When you drive through fog, objects on the road are difficult to see because the light from your headlights is mostly scattered back at you by particles in the fog—a phenomenon called “glare.” This effectively masks the objects that are dimly reflective.
A team led by Caltech’s Changhuei Yang and Edward Zhou created a device that selectively cancels the scattered light, leaving only the light that reflected or bounced off the objects and slipped back through the murk unmolested. The new system relies on destructive interference to do the canceling. Light has wavelike properties, and so superimposing one beam of light over another beam that has peaks where the first has troughs—and vice versa—will cancel out both beams.
“The idea that we can directly cancel glare is new,” says Yang, professor of electrical engineering, bioengineering, and medical engineering in the Division of Engineering and Applied Science, and the senior author of a paper on the new technology, termed “coherence gated negation” (CGN), published on October 5 by the research journal Optica.

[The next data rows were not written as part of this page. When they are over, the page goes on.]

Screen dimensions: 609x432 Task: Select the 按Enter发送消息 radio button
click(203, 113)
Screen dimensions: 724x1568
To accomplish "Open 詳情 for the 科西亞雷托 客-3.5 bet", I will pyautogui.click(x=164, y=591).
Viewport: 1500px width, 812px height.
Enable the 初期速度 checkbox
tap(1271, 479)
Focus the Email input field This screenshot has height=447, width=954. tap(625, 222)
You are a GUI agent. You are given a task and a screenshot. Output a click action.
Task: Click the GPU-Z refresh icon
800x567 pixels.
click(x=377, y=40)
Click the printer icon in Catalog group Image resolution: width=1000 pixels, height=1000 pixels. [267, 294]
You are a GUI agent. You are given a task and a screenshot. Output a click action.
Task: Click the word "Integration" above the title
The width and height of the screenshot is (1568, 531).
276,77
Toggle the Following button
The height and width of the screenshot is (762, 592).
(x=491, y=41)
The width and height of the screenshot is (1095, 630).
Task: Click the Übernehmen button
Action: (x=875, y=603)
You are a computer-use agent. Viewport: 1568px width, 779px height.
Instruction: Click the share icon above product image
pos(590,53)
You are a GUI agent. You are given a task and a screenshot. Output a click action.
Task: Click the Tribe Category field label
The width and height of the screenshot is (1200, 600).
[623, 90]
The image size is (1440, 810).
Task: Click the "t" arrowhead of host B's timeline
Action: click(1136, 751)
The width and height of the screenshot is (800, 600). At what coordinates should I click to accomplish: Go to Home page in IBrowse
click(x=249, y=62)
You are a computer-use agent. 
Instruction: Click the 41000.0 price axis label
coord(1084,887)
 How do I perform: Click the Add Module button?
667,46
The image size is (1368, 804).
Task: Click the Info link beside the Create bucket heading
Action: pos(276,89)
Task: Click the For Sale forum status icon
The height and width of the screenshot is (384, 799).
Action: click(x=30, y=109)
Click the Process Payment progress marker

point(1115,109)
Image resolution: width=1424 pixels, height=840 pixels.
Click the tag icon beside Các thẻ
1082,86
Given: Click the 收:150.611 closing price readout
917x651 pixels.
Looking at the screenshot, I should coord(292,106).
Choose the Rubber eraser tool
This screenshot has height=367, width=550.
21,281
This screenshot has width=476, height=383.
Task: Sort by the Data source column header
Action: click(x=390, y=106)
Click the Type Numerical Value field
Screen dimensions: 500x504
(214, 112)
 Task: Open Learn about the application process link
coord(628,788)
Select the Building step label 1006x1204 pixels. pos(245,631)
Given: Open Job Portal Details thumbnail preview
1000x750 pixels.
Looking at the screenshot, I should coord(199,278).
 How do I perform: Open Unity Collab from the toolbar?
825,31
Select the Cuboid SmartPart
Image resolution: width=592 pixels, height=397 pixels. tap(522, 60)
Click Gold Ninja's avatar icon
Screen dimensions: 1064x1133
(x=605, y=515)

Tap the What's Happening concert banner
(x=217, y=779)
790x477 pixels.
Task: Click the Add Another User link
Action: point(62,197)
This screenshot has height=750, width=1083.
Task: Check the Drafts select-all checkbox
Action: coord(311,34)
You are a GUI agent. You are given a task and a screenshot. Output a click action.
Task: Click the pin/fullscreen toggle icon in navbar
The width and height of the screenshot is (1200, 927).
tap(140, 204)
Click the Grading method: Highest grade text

CGN splits a laser into twin parallel beams, using one to illuminate a target and the other to cancel out the glare. Superimposing the light from each results in a cleaned-up image on a camera sensor.
To test the device, Yang and Zhou placed a line of text behind a one-millimeter-thick block of glass beads suspended in a gel, rendering the text completely illegible. Then, using CGN, they were able to boost the contrast of the text by a factor of about 30—producing an image that, while not perfectly clear, is legible.
CGN has numerous potential uses, including for the satellite exploration of cloud-obscured planets like Venus. It also has biomedical applications, offering a noninvasive way to optically examine tissues under the skin. “Optically, our skin behaves very similarly to a dense fog. CGN can be used to cancel the tissue glare and allow us to see through the skin,” says Edward Zhou, graduate student at Caltech and lead author of the Optica paper.
The new system may also someday help drivers to navigate foggy roads, although the speed of the image resolution would need to be improved significantly. “A very nice aspect of this method is that there is a fairly straightforward approach for increasing its speed by several orders of magnitude. Wouldn’t it be nicer andsafer if you can see the whole San Francisco bridge as you drive across it on a foggy day?” says Yang.